Exercise aim: Rewrite the entries below, changing "GUI agent" to "interface agent" everywhere it occurs and keeping every other character intact.

* START Material to process *

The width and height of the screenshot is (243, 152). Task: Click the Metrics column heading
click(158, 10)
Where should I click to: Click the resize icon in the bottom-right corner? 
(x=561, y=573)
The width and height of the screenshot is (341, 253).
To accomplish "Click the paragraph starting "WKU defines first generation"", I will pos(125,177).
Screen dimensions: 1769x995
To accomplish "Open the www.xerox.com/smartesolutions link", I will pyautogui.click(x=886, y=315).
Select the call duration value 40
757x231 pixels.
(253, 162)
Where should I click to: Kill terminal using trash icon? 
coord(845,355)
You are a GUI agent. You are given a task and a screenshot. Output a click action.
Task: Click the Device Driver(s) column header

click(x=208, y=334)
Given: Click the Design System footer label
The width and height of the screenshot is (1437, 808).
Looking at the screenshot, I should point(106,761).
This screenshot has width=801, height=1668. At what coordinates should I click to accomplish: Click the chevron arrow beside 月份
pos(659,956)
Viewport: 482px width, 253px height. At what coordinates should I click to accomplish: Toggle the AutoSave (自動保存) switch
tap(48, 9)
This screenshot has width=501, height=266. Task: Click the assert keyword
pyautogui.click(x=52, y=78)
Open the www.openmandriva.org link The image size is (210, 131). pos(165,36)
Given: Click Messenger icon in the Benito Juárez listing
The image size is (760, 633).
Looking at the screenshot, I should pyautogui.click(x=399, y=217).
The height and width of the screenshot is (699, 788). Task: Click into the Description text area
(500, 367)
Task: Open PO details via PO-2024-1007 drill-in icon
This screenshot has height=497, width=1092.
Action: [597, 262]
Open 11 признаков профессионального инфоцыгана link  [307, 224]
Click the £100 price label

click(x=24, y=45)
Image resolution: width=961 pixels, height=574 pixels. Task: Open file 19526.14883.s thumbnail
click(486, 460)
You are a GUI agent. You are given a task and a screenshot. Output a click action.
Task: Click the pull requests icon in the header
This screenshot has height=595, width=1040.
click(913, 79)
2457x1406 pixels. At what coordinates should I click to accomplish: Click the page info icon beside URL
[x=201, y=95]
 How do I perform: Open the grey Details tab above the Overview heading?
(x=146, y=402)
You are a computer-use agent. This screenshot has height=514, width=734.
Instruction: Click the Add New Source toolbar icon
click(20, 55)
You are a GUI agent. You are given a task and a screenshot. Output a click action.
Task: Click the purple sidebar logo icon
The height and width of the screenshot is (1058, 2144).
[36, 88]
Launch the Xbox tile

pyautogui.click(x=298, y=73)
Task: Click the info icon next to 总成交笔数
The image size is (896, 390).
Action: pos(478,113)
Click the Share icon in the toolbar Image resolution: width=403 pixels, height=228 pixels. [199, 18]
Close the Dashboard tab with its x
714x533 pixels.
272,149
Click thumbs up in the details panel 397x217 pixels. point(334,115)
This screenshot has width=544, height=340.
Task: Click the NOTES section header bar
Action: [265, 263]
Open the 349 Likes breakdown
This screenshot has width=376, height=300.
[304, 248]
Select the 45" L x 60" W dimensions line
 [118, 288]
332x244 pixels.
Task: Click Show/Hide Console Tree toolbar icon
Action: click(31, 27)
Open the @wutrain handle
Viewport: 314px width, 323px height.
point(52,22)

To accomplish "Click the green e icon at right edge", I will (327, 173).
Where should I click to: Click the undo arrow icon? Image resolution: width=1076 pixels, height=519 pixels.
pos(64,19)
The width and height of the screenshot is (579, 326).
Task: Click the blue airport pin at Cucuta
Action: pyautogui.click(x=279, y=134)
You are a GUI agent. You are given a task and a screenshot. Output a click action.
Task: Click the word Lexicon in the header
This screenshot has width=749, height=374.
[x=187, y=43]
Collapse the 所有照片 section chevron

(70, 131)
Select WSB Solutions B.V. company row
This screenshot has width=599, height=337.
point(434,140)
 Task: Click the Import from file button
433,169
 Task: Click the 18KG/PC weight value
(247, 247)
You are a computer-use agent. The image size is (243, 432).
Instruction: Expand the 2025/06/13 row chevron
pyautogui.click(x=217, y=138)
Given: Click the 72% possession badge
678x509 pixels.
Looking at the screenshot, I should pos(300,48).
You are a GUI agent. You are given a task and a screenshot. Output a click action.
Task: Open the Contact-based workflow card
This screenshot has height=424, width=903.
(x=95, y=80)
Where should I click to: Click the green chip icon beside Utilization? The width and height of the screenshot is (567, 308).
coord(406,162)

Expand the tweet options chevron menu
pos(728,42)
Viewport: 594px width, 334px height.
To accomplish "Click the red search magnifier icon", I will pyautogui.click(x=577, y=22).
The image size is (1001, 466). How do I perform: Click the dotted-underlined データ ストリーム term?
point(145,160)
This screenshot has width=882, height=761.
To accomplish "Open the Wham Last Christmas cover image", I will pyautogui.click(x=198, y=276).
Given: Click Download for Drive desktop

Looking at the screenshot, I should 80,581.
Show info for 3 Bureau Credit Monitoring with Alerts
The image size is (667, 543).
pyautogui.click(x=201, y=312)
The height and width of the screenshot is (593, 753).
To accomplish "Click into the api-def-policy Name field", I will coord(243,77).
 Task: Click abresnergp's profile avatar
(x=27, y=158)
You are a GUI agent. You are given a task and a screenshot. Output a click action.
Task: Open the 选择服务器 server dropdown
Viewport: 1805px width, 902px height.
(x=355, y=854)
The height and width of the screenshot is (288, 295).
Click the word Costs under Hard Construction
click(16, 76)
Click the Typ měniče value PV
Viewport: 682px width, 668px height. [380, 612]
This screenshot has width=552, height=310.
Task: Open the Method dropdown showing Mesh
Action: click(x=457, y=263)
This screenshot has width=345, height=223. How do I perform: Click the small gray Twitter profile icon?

* END Material to process *

The response:
The width and height of the screenshot is (243, 152). Task: Click the Metrics column heading
click(158, 10)
Where should I click to: Click the resize icon in the bottom-right corner? 
(x=561, y=573)
The width and height of the screenshot is (341, 253).
To accomplish "Click the paragraph starting "WKU defines first generation"", I will pos(125,177).
Screen dimensions: 1769x995
To accomplish "Open the www.xerox.com/smartesolutions link", I will pyautogui.click(x=886, y=315).
Select the call duration value 40
757x231 pixels.
(253, 162)
Where should I click to: Kill terminal using trash icon? 
coord(845,355)
You are a interface agent. You are given a task and a screenshot. Output a click action.
Task: Click the Device Driver(s) column header

click(x=208, y=334)
Given: Click the Design System footer label
The width and height of the screenshot is (1437, 808).
Looking at the screenshot, I should point(106,761).
This screenshot has width=801, height=1668. At what coordinates should I click to accomplish: Click the chevron arrow beside 月份
pos(659,956)
Viewport: 482px width, 253px height. At what coordinates should I click to accomplish: Toggle the AutoSave (自動保存) switch
tap(48, 9)
This screenshot has width=501, height=266. Task: Click the assert keyword
pyautogui.click(x=52, y=78)
Open the www.openmandriva.org link The image size is (210, 131). pos(165,36)
Given: Click Messenger icon in the Benito Juárez listing
The image size is (760, 633).
Looking at the screenshot, I should pyautogui.click(x=399, y=217).
The height and width of the screenshot is (699, 788). Task: Click into the Description text area
(500, 367)
Task: Open PO details via PO-2024-1007 drill-in icon
This screenshot has height=497, width=1092.
Action: [597, 262]
Open 11 признаков профессионального инфоцыгана link  [307, 224]
Click the £100 price label

click(x=24, y=45)
Image resolution: width=961 pixels, height=574 pixels. Task: Open file 19526.14883.s thumbnail
click(486, 460)
You are a interface agent. You are given a task and a screenshot. Output a click action.
Task: Click the pull requests icon in the header
This screenshot has height=595, width=1040.
click(913, 79)
2457x1406 pixels. At what coordinates should I click to accomplish: Click the page info icon beside URL
[x=201, y=95]
 How do I perform: Open the grey Details tab above the Overview heading?
(x=146, y=402)
You are a computer-use agent. This screenshot has height=514, width=734.
Instruction: Click the Add New Source toolbar icon
click(20, 55)
You are a interface agent. You are given a task and a screenshot. Output a click action.
Task: Click the purple sidebar logo icon
The height and width of the screenshot is (1058, 2144).
[36, 88]
Launch the Xbox tile

pyautogui.click(x=298, y=73)
Task: Click the info icon next to 总成交笔数
The image size is (896, 390).
Action: pos(478,113)
Click the Share icon in the toolbar Image resolution: width=403 pixels, height=228 pixels. [199, 18]
Close the Dashboard tab with its x
714x533 pixels.
272,149
Click thumbs up in the details panel 397x217 pixels. point(334,115)
This screenshot has width=544, height=340.
Task: Click the NOTES section header bar
Action: [265, 263]
Open the 349 Likes breakdown
This screenshot has width=376, height=300.
[304, 248]
Select the 45" L x 60" W dimensions line
 [118, 288]
332x244 pixels.
Task: Click Show/Hide Console Tree toolbar icon
Action: click(31, 27)
Open the @wutrain handle
Viewport: 314px width, 323px height.
point(52,22)

To accomplish "Click the green e icon at right edge", I will (327, 173).
Where should I click to: Click the undo arrow icon? Image resolution: width=1076 pixels, height=519 pixels.
pos(64,19)
The width and height of the screenshot is (579, 326).
Task: Click the blue airport pin at Cucuta
Action: pyautogui.click(x=279, y=134)
You are a interface agent. You are given a task and a screenshot. Output a click action.
Task: Click the word Lexicon in the header
This screenshot has width=749, height=374.
[x=187, y=43]
Collapse the 所有照片 section chevron

(70, 131)
Select WSB Solutions B.V. company row
This screenshot has width=599, height=337.
point(434,140)
 Task: Click the Import from file button
433,169
 Task: Click the 18KG/PC weight value
(247, 247)
You are a computer-use agent. The image size is (243, 432).
Instruction: Expand the 2025/06/13 row chevron
pyautogui.click(x=217, y=138)
Given: Click the 72% possession badge
678x509 pixels.
Looking at the screenshot, I should pos(300,48).
You are a interface agent. You are given a task and a screenshot. Output a click action.
Task: Open the Contact-based workflow card
This screenshot has height=424, width=903.
(x=95, y=80)
Where should I click to: Click the green chip icon beside Utilization? The width and height of the screenshot is (567, 308).
coord(406,162)

Expand the tweet options chevron menu
pos(728,42)
Viewport: 594px width, 334px height.
To accomplish "Click the red search magnifier icon", I will pyautogui.click(x=577, y=22).
The image size is (1001, 466). How do I perform: Click the dotted-underlined データ ストリーム term?
point(145,160)
This screenshot has width=882, height=761.
To accomplish "Open the Wham Last Christmas cover image", I will pyautogui.click(x=198, y=276).
Given: Click Download for Drive desktop

Looking at the screenshot, I should 80,581.
Show info for 3 Bureau Credit Monitoring with Alerts
The image size is (667, 543).
pyautogui.click(x=201, y=312)
The height and width of the screenshot is (593, 753).
To accomplish "Click into the api-def-policy Name field", I will coord(243,77).
 Task: Click abresnergp's profile avatar
(x=27, y=158)
You are a interface agent. You are given a task and a screenshot. Output a click action.
Task: Open the 选择服务器 server dropdown
Viewport: 1805px width, 902px height.
(x=355, y=854)
The height and width of the screenshot is (288, 295).
Click the word Costs under Hard Construction
click(16, 76)
Click the Typ měniče value PV
Viewport: 682px width, 668px height. [380, 612]
This screenshot has width=552, height=310.
Task: Open the Method dropdown showing Mesh
Action: click(x=457, y=263)
This screenshot has width=345, height=223. How do I perform: Click the small gray Twitter profile icon?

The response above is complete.